Des chercheurs de NYU Abu Dhabi (NYUAD), en collaboration avec Global TIES for Children et des chercheurs de l’Université de Californie Davis (Paul Hastings et Lindsey Partington) ainsi que de l’Université Hashemite en Jordanie (Rana Dajani), ont utilisé un test de cortisol capillaire pour détecter l’impact de COVID-19 sur les niveaux de stress dans les familles.
Titré Réponses corticosurrénales et psychosociales des familles en Jordanie à la pandémie de COVID-19, le papier utilisé des échantillons de tests de cortisol de mères et d’enfants prélevés en 2019 pour une étude précédente, et les a comparés à des tests de cortisol menés en juin 2020. La recherche a révélé que des changements négatifs dans la vie familiale prédisaient une plus grande concentration de cortisol dans les cheveux chez les enfants, reflétant leur stress cumulatif vécu au cours des trois premiers mois de la pandémie.
Le document a ensuite utilisé ces résultats pour analyser les impacts de COVID-19 sur les familles à la suite de la pandémie, constatant que des niveaux accrus d’adversité familiale prédisaient une pire santé mentale chez les enfants et les mères en décembre 2020.
Le professeur adjoint de psychologie à la NYUAD Antje von Suchodoletz, qui a dirigé la recherche, a déclaré : « La pandémie de COVID-19 a été une crise mondiale de santé mentale, ainsi qu’une crise de santé physique.

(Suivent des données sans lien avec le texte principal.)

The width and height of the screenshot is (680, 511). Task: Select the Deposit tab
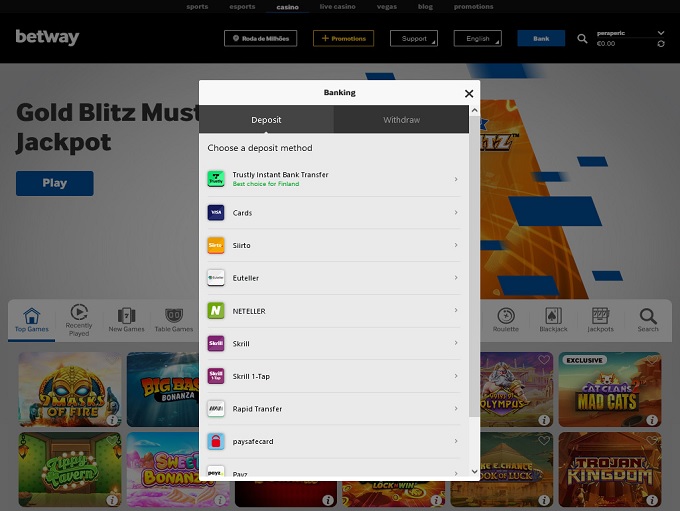point(266,120)
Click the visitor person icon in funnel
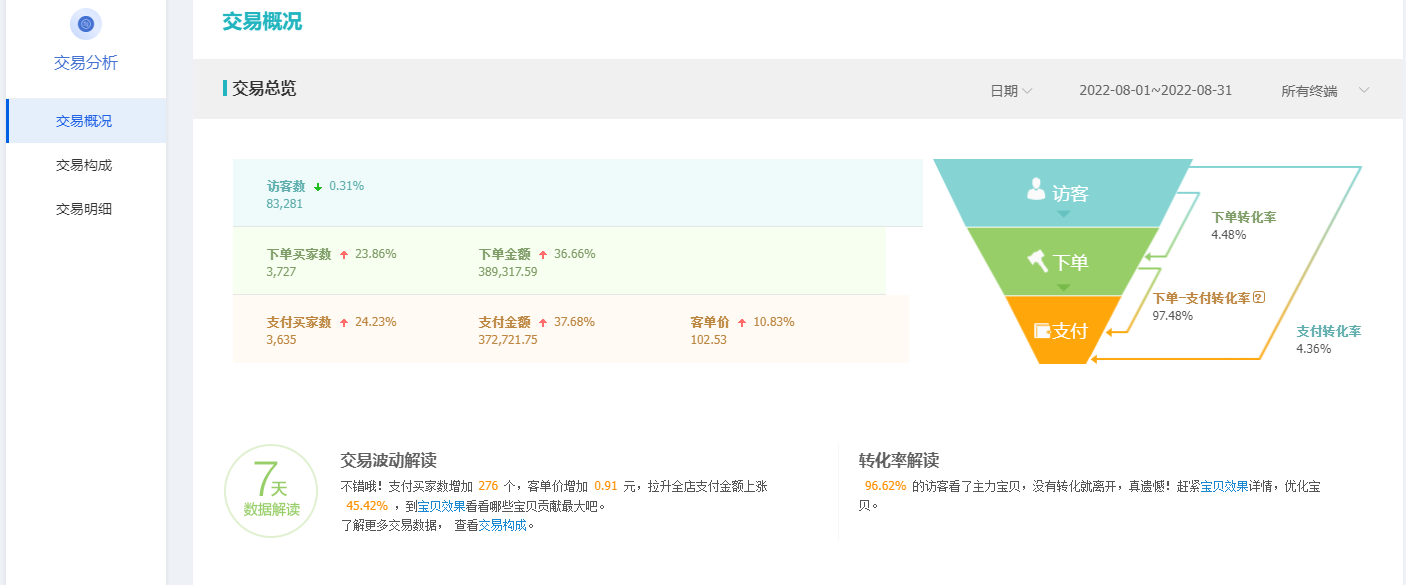 point(1036,189)

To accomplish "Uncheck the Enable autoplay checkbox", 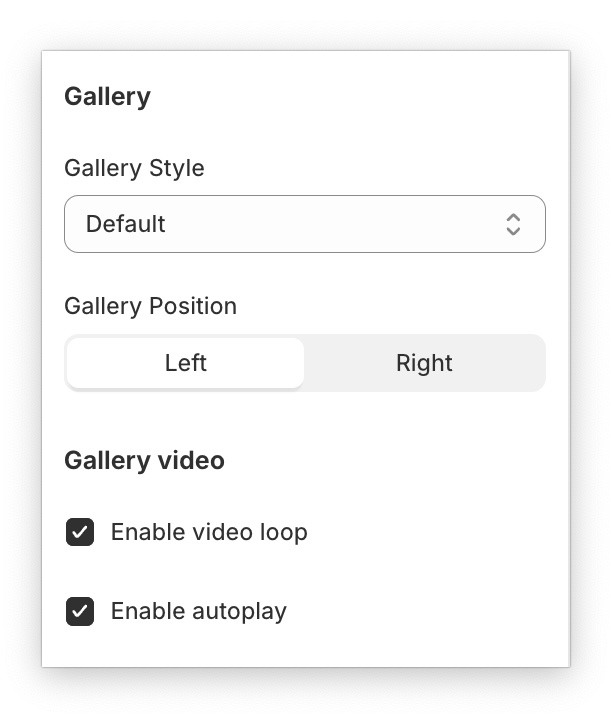I will click(80, 611).
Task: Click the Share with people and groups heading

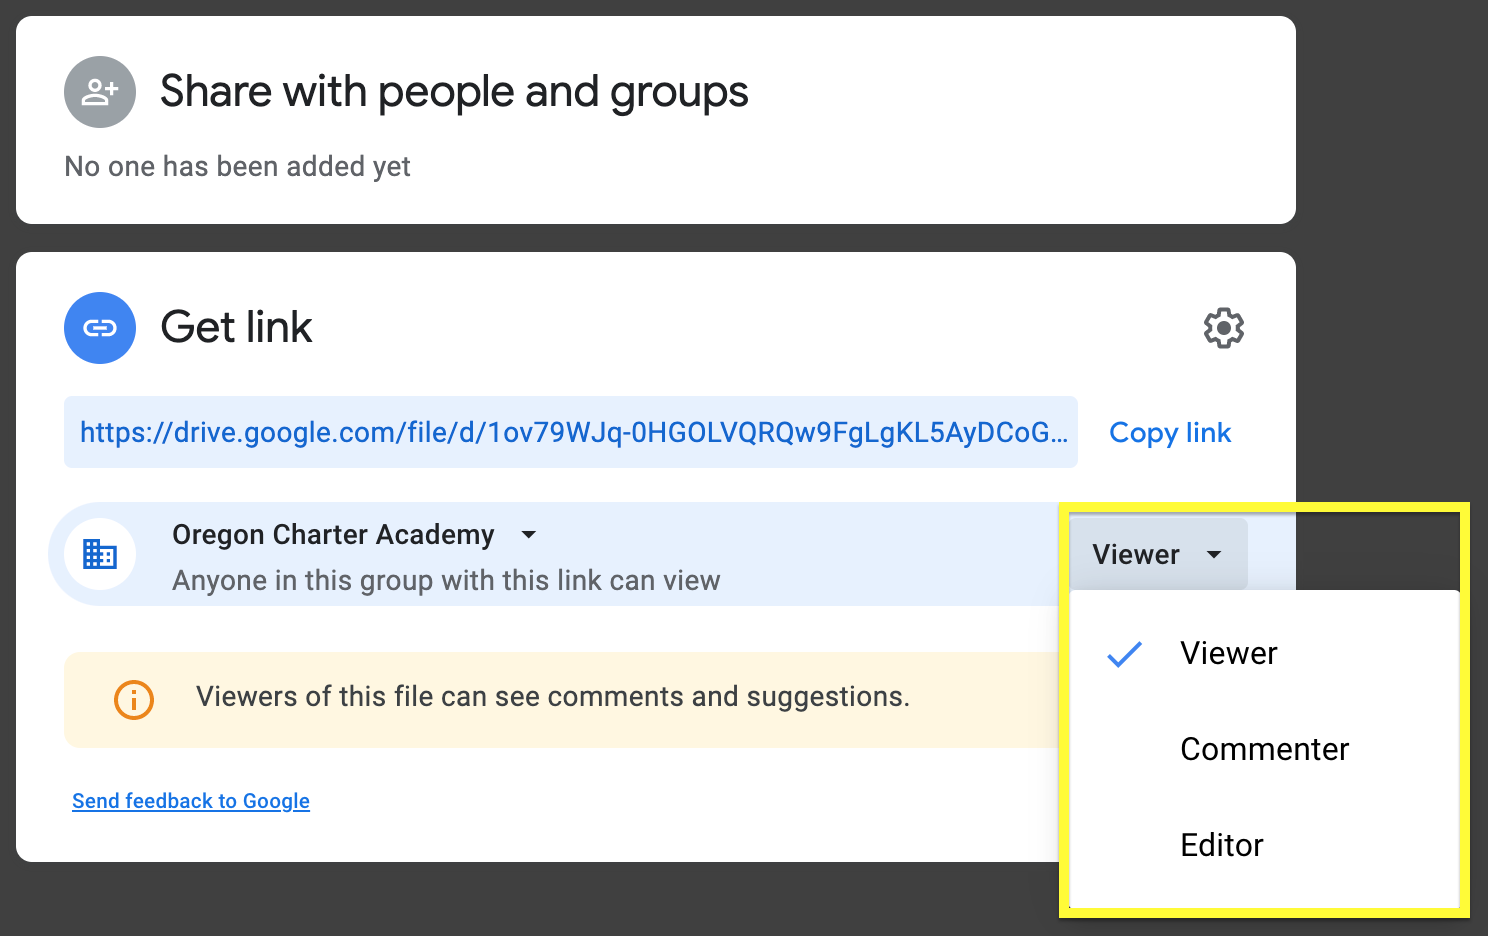Action: (454, 92)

Étant donné que la majorité des enfants du monde vivent dans des conditions de – et les pays à revenu intermédiaire (PRFI), il est impératif de comprendre les facteurs qui ont contribué à leur ajustement, ainsi qu’à l’ajustement de leurs parents, pendant la pandémie. »
Commentant la nécessité de s’attaquer à ces problèmes de santé mentale, von Suchodoletz a ajouté : « Nos recherches ont montré que dans les familles confrontées à une plus grande perturbation, les tests de cortisol capillaire des enfants et des mères ont montré des preuves de » stress entrant sous la peau « . l’importance de développer des programmes pour répondre aux besoins quotidiens des familles des PRFI pendant les périodes de crises aiguës et prolongées, et en particulier des familles avec peu de ressources économiques sur lesquelles puiser.
L’étude a conclu que sans une assistance efficacement adaptée pour répondre aux besoins des familles à risque, les conséquences physiologiques et psychologiques néfastes de la pandémie de COVID-19 auront probablement des effets à long terme sur les capacités futures des enfants à apprendre et à s’épanouir. Vu dans ce contexte, investir dans des efforts d’amélioration coûterait moins cher que les dépenses futures encourues par la perte de générations saines et productives.